= Beginning of Section =
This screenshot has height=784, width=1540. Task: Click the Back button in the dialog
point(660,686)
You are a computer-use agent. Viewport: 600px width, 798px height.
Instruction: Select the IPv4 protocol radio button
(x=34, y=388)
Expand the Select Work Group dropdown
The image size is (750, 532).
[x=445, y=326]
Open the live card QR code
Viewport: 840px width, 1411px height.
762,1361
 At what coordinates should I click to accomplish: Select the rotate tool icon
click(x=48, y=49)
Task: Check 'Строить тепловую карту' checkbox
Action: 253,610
= End of Section =
= Beginning of Section =
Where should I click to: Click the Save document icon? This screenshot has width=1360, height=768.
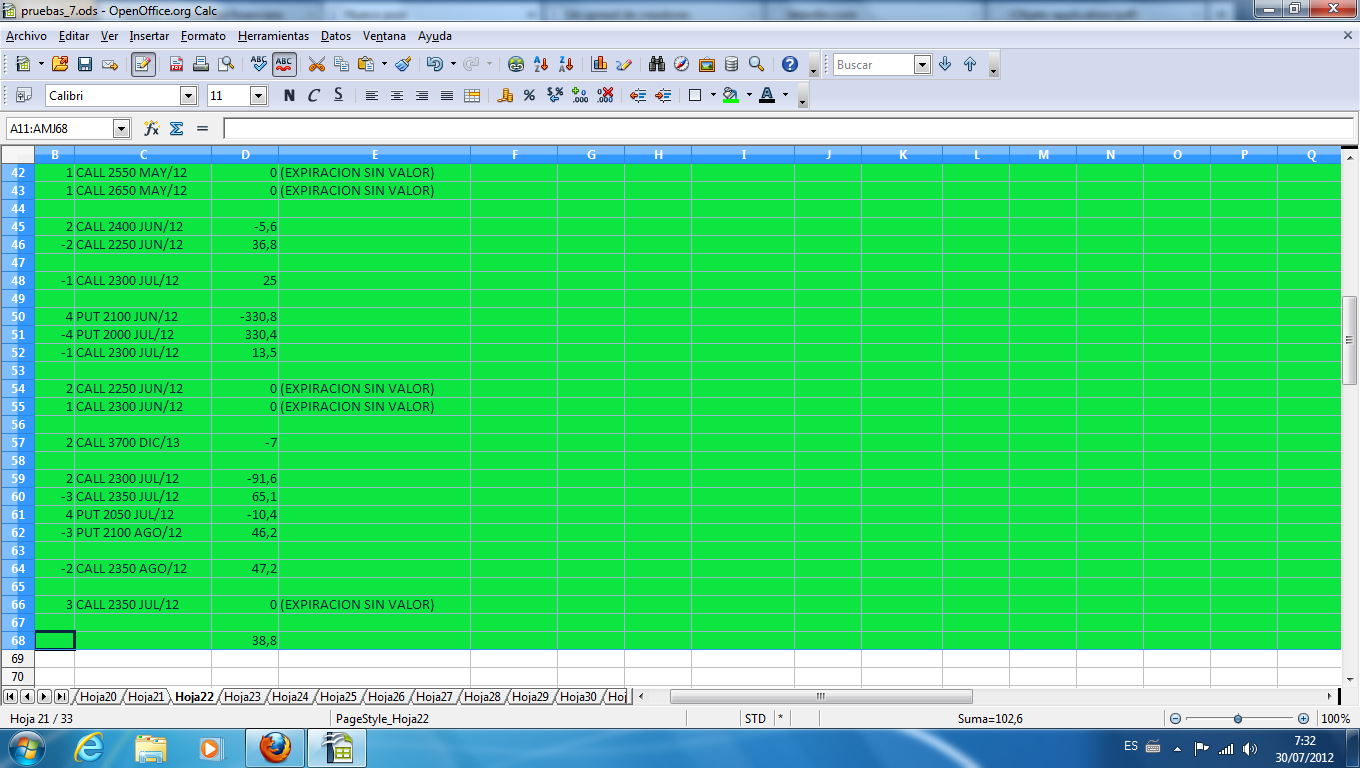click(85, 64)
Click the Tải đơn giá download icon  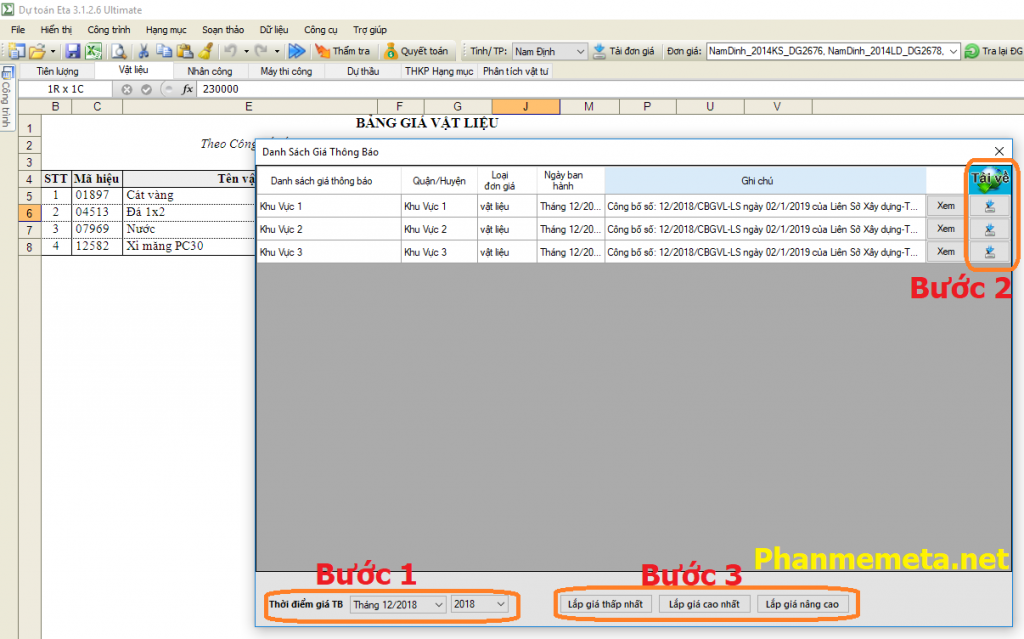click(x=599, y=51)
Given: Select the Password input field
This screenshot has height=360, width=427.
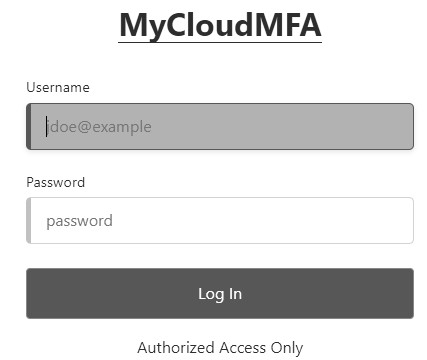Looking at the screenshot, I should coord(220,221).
= End of Section =
What is required
The required answer is the exact run of lines above starting at the line with "This screenshot has height=784, width=1540." and ending at the line with "Open the live card QR code", with both ends present.

Answer box
This screenshot has height=784, width=1540. Task: Click the Back button in the dialog
point(660,686)
You are a computer-use agent. Viewport: 600px width, 798px height.
Instruction: Select the IPv4 protocol radio button
(x=34, y=388)
Expand the Select Work Group dropdown
The image size is (750, 532).
[x=445, y=326]
Open the live card QR code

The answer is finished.